Background: The last few decades have seen a significant decrease in the rates of analytical errors in clinical laboratories, and available evidence demonstrates that the pre- and post-analytical steps of the total testing process (TTP) are more error-prone than the analytical phase. In particular, most errors are identified in pre-pre-, and post-post-analytic steps outside the walls of the laboratory, and beyond its control and they should be included in the category of diagnostic error. aim of our work was to identify a series of quality indicators and collect data for investigating quality and errors in analytical and extra-analytical phases of the TTP.
Methods: Under the patronage of the International Federation of Clinical Chemistry and Laboratory Medicine (IFCC), we have activated a Working Group on "Laboratory errors and patient safety". The Working Group has identified 25 quality indicators for evaluating the quality and safety of all procedures and processes of the total testing process. In particular, 16 indicators pertain to the pre-analytic phase, 4 to the intra-analytical phase, and 5 to the post-analytical phase. For each indicator selected the following have been specified: the measures of information to collect; the steps involved for a uniform data collection; time for data collection and responsibility. A website (www3.centroricercabiomedica.it) has been implemented for allowing the safe collection of data.
Results: 39 clinical laboratories around the world have been involved in the project and data have been collected. A wide range in the results distribution has been obtained from participating laboratories, namely for some quality indicators. For example, the percentage of requests with clinical question/total number of requests ranged between 9.48% to 87.3%; the percentage of requests without physician identification ranges between 0 to 21.4%; and the percentage of hemolyzed samples ranges between 0.28% to 3.4%. In general, a higher intre-laboratory agreement was found for intra-analytic quality indicators when compared with extra-analytic indicators, and in particular with pre-analytic indicators.

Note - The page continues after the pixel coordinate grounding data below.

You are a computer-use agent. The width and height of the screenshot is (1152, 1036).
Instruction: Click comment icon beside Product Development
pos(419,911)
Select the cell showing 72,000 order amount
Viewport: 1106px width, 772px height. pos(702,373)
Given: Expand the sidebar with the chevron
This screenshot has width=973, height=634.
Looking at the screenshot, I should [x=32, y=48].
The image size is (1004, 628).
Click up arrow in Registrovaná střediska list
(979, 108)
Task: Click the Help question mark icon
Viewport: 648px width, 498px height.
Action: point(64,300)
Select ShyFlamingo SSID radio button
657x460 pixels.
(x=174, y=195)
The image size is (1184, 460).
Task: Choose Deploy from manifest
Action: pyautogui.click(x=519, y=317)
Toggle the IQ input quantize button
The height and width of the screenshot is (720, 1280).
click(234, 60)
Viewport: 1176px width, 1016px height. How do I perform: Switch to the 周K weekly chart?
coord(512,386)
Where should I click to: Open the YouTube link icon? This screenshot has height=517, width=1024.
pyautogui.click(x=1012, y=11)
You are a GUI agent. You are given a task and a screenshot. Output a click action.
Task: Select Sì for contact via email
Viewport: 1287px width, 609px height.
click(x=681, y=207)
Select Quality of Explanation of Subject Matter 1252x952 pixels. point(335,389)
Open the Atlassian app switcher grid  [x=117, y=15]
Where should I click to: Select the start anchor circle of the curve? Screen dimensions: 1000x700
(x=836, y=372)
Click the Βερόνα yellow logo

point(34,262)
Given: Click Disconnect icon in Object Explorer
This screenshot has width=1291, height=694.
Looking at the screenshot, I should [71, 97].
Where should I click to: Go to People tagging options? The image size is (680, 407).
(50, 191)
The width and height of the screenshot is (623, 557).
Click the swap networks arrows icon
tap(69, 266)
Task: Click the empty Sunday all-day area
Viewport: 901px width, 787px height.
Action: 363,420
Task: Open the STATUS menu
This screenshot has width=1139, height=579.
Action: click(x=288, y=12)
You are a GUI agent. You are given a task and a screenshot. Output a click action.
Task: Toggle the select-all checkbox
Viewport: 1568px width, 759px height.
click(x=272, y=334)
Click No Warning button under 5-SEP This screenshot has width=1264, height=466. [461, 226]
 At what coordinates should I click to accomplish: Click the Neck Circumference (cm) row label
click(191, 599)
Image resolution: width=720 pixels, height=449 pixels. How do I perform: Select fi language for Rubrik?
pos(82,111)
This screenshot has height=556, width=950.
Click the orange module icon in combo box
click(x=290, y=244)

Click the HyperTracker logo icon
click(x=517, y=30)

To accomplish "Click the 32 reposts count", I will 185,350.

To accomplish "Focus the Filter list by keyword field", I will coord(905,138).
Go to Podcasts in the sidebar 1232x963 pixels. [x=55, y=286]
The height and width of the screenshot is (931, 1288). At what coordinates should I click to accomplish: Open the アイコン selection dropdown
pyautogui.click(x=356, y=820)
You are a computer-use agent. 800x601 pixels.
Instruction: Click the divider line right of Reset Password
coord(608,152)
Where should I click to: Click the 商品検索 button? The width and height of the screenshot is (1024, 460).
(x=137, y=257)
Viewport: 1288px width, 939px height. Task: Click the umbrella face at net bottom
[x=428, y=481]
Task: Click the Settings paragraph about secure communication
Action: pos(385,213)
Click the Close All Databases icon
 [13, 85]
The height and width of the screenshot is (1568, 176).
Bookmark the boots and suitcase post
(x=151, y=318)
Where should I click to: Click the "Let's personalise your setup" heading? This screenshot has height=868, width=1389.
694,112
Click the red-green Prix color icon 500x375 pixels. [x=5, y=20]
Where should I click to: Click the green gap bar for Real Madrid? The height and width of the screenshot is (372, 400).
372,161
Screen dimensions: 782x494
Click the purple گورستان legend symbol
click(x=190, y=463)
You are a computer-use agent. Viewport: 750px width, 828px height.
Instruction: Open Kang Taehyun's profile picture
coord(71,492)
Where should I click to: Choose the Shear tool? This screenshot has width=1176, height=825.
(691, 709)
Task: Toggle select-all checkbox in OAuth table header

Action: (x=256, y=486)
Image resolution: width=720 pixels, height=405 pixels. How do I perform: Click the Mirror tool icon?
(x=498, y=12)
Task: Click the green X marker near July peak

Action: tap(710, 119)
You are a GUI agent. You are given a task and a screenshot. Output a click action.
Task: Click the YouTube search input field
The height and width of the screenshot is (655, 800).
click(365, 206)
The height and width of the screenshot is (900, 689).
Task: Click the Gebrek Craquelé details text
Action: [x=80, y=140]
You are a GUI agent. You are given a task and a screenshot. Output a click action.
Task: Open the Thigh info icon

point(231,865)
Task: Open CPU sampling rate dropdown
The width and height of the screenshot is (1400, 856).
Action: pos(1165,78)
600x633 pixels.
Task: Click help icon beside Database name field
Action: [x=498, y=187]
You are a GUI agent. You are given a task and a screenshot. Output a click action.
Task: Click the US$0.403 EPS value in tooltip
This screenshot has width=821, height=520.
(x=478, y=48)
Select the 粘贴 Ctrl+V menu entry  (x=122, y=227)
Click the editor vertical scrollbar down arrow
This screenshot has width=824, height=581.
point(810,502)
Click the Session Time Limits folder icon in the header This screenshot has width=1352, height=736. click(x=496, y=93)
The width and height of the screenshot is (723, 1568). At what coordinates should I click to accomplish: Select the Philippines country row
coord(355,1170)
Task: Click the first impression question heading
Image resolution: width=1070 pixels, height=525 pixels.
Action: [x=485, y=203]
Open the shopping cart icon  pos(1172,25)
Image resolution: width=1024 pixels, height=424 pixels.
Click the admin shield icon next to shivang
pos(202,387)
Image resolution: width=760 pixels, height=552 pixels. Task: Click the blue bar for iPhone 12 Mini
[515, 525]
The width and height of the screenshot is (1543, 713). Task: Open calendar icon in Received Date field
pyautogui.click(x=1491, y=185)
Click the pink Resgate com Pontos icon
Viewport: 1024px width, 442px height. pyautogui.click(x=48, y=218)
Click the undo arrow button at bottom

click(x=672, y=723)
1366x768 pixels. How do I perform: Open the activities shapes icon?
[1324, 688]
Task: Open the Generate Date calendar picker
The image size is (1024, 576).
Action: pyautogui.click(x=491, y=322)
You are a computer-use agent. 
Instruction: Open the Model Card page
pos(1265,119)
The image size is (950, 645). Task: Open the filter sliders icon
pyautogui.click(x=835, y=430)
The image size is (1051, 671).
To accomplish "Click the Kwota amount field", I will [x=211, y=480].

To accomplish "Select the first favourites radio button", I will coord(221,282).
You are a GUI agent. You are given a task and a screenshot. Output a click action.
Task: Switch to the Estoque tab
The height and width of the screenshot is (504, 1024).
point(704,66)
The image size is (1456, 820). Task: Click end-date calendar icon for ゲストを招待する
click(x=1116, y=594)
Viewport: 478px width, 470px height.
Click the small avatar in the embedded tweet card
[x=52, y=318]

Conclusion: Some common problems affect diagnostic errors, although specific faults characterising errors in laboratory medicine should lead to preventive and corrective actions if evidence-based quality indicators are developed, implemented and monitored. Therefore, the WG has identified 25 quality indicators, developed a specific website for collecting and analysing data on those indicators and now would like to discuss preliminary results for better addressing future steps of the project. The lesson we have learned is that each practice must examine its own total testing process to discover its weaknesses and identify appropriate remedies.